Scan the listing below for the word "each" and copy every line that has it.

[Opening PROVIDED DATA section]

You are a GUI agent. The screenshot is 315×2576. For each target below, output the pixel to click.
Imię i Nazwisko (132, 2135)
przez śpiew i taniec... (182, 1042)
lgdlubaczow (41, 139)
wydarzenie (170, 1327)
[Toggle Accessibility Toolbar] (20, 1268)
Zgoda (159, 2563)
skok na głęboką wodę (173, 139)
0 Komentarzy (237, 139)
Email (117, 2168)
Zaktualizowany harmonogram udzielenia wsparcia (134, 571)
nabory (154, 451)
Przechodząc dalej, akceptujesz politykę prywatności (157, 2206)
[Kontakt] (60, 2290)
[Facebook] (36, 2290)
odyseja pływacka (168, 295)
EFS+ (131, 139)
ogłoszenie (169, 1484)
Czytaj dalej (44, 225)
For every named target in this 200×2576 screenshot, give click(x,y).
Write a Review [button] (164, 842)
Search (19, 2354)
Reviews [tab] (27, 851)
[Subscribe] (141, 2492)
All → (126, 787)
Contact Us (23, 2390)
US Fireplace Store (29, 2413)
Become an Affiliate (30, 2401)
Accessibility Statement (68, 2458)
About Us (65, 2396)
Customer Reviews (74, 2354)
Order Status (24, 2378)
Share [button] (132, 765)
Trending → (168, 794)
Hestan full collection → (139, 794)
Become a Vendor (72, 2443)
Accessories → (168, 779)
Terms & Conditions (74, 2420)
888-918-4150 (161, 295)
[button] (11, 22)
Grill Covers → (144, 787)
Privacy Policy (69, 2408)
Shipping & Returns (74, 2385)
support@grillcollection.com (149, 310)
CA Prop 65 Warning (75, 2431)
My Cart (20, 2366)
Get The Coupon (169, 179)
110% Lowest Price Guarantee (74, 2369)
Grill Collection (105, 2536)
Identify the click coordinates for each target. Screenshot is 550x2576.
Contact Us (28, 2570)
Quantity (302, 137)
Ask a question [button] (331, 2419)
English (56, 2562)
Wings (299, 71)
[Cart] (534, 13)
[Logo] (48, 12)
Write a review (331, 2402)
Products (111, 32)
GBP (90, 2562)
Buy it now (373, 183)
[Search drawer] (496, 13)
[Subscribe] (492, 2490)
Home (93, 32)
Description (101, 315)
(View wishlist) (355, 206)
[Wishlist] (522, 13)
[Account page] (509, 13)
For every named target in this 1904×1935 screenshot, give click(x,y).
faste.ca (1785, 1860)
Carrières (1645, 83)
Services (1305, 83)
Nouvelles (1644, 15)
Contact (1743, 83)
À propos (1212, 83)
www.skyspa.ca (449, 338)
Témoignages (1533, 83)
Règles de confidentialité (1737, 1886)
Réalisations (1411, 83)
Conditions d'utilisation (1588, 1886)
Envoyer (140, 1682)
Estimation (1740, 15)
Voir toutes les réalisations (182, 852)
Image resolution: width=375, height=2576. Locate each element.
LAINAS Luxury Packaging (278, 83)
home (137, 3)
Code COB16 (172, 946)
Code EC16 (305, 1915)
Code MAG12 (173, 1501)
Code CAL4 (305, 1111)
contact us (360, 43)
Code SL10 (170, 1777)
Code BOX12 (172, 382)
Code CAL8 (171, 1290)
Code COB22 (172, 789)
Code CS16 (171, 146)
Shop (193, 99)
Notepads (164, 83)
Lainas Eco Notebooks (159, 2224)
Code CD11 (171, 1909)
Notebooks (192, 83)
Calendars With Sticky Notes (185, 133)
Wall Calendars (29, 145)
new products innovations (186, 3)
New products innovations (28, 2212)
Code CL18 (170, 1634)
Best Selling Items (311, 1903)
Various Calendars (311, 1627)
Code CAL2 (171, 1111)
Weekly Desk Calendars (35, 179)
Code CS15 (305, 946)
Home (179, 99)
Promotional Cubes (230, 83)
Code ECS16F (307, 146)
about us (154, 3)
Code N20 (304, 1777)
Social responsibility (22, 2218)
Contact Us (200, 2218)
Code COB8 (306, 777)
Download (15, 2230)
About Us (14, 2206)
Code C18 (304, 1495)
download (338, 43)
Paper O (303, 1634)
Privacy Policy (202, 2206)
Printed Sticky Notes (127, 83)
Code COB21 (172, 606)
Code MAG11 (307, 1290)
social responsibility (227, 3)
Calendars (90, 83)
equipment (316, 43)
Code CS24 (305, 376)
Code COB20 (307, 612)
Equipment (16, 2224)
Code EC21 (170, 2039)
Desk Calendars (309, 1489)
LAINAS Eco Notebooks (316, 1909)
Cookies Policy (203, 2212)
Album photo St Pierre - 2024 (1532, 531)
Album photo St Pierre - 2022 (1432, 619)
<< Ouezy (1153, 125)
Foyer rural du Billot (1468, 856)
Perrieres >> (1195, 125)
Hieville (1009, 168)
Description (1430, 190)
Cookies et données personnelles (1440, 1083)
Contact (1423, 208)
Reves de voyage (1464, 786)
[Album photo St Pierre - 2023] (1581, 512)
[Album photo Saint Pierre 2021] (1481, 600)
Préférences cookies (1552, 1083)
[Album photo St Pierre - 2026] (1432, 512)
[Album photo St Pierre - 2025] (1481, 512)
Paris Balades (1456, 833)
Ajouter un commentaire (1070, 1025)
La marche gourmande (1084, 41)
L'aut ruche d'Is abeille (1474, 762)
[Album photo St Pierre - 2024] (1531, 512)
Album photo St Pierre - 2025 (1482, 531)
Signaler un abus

[Closing PROVIDED DATA section]

**EXERCISE ANSWER**
You are a GUI agent. The screenshot is 315×2576. For each target below, output the pixel to click.
Identify the click coordinates for each target. Screenshot is 550x2576.
Image resolution: width=375, height=2576. Locate each element.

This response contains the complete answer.